Además de los chicos que tienen internados, el hogar Teresa de los Andes atendía consulta externa a niños con discapacidad, les daba terapia y enseñaba a sus padres cómo entender y cuidar a sus hijos, además de orientarlos en terapias que podían hacer en casa.
Desde hace al menos una década se ha hecho muy difícil cubrir ese monto de $us 35 mil mensuales; por ello, en octubre 2015 ya se había hablado de cerrar el hogar. Con el paso de los años, los benefactores del hogar fueron disminuyendo; tanto personas, como instituciones dejaron de aportar económicamente, o de hacerlo en la misma medida que a un inicio. Por ello, en mayo de 2021 ya se comunicó de este cierre a la Gobernación y al Ministerio del Trabajo.
El hogar continúa recibiendo algunos aportes, y a esos benefactores, el hermano Fausto les enviará cartas personales, en las que les comunicará oficialmente la situación que atraviesan, además del agradecimiento por su generosidad.
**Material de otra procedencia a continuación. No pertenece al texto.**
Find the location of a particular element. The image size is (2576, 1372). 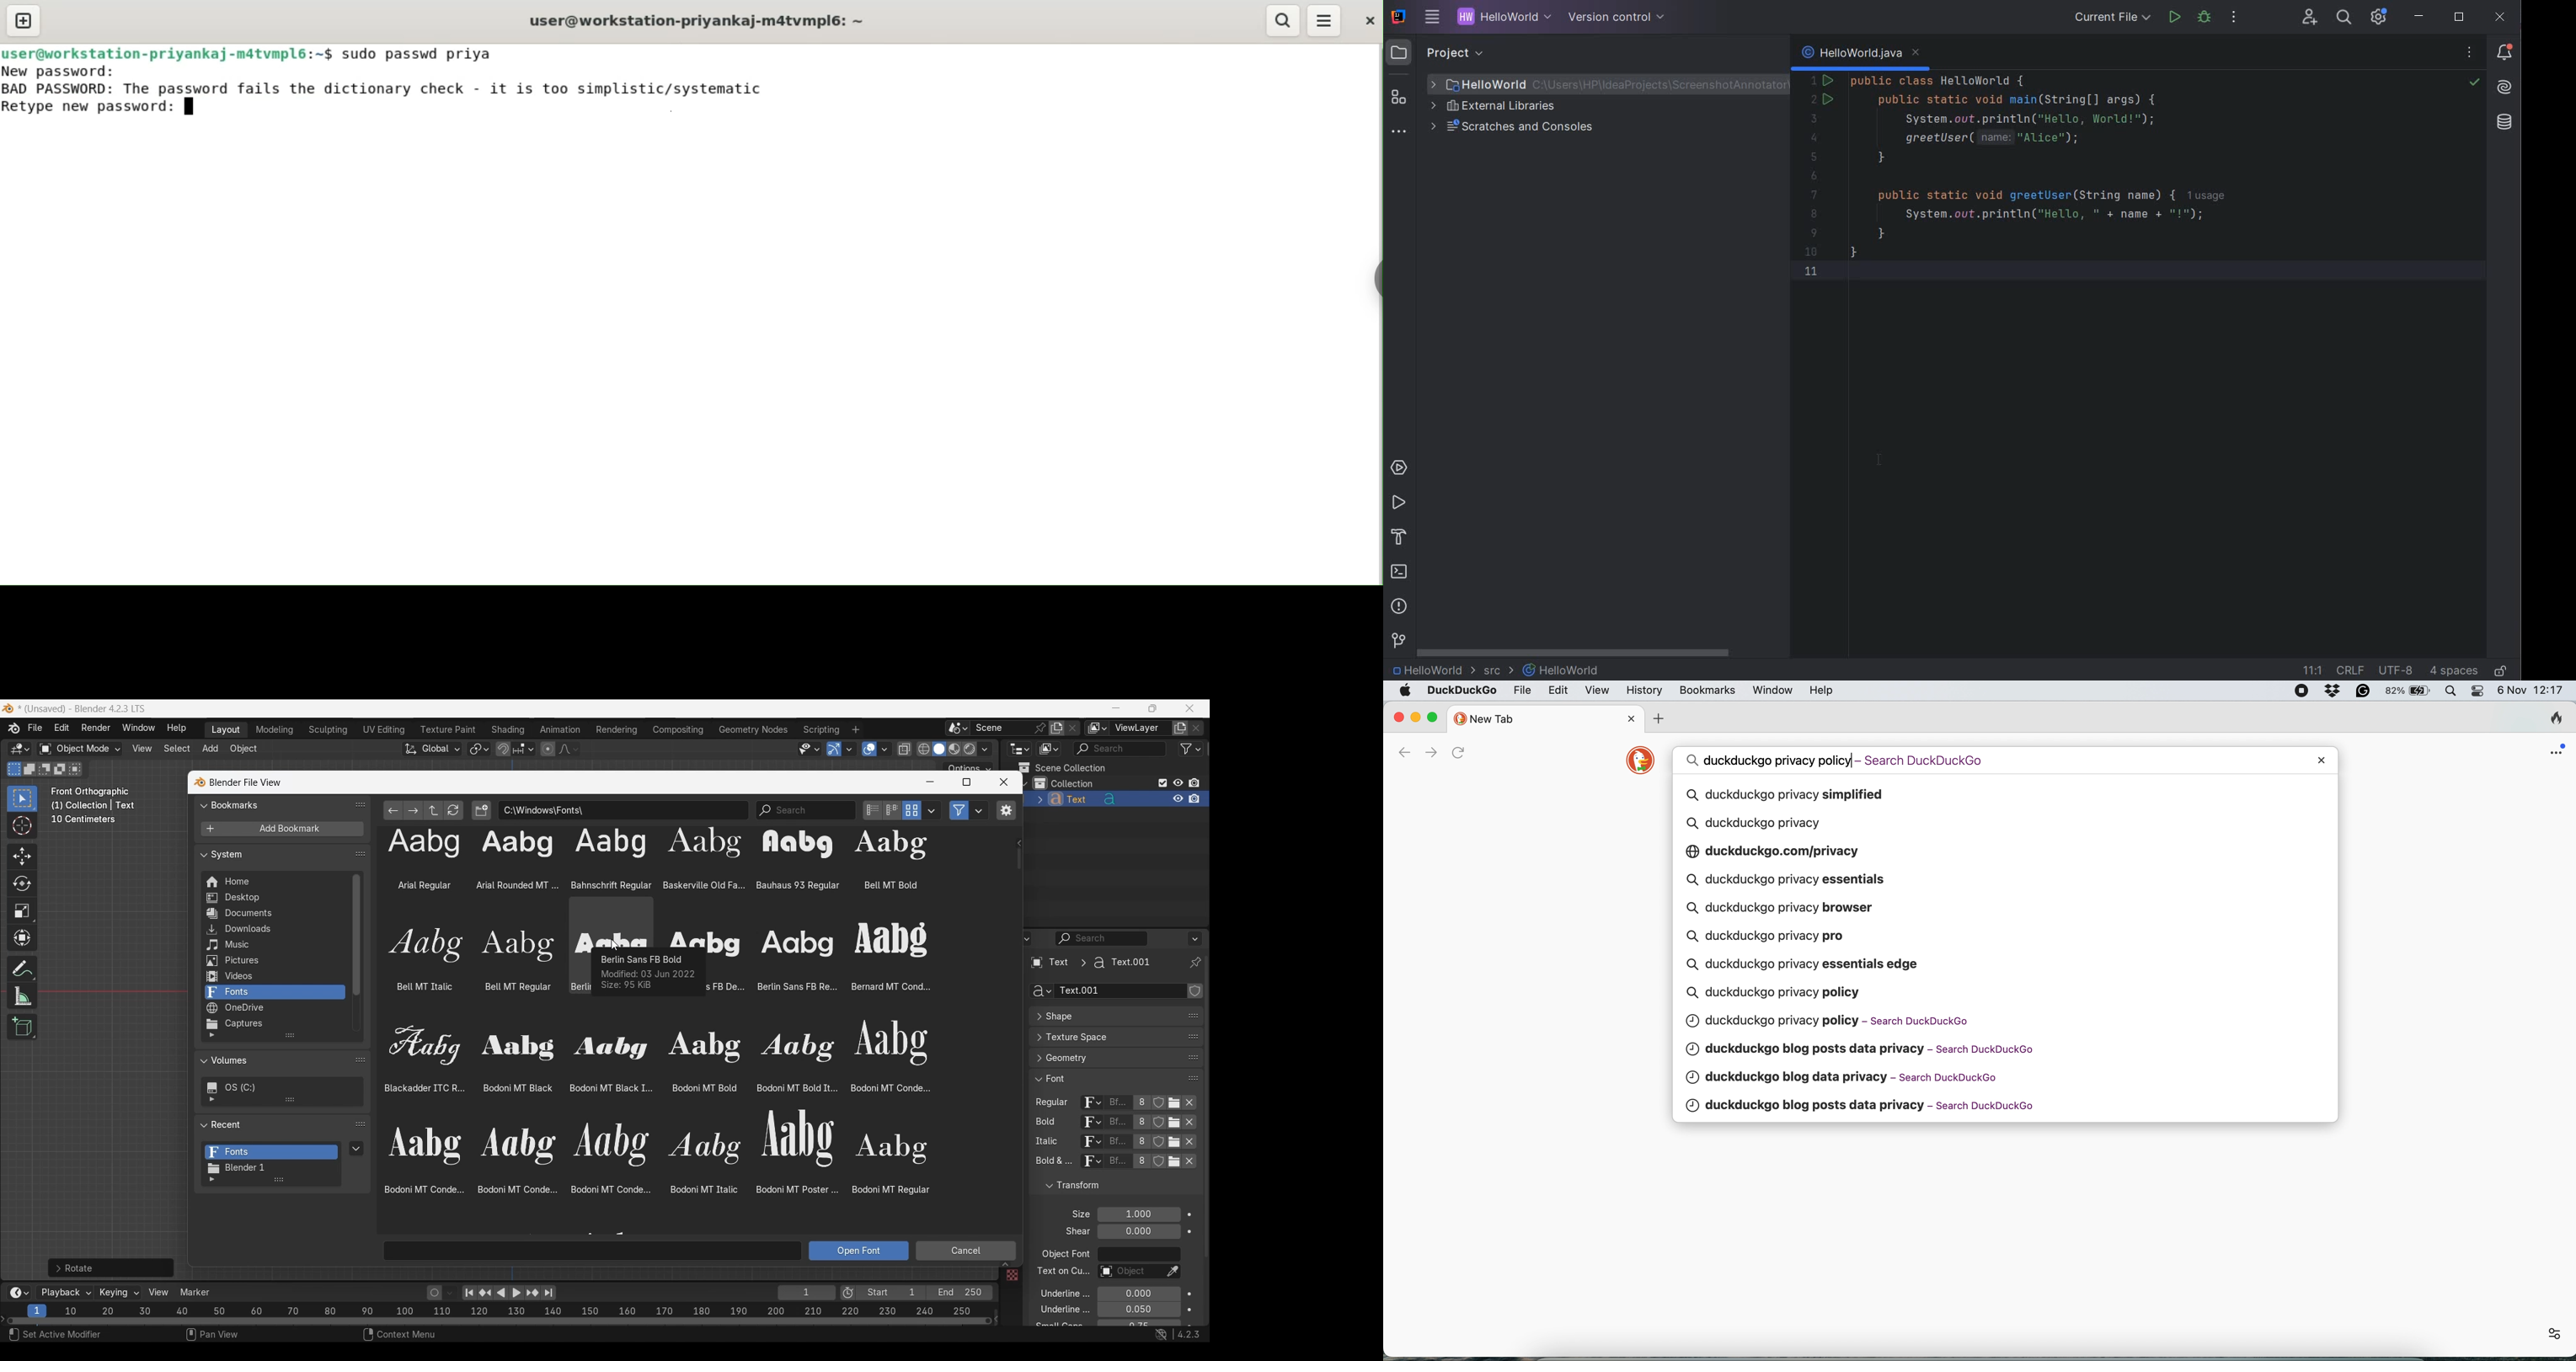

Las cuentas deben pagarse, de manera que los dueños de los terrenos donde funciona el hogar (pues no es propiedad del hogar) han decido venderlos para usar ese dinero para saldar las deudas, tanto con los trabajadores, a quienes se deberá pagar beneficios sociales, como también a algunas instituciones.
“Queremos hacer un buen cierre, un cierre legal. Tenemos que ser responsables”, manifestó el director del hogar, que expresa que no se trata de buscar culpables, y más bien recuerda con alegría el cariño que han recibido no solo de los cruceños, sino también del resto del país.
Si alguna persona quiere ayudar al hogar, el hermano Fausto indicó que el aporte económico será bien recibido para saldar las deudas que tienen pendientes.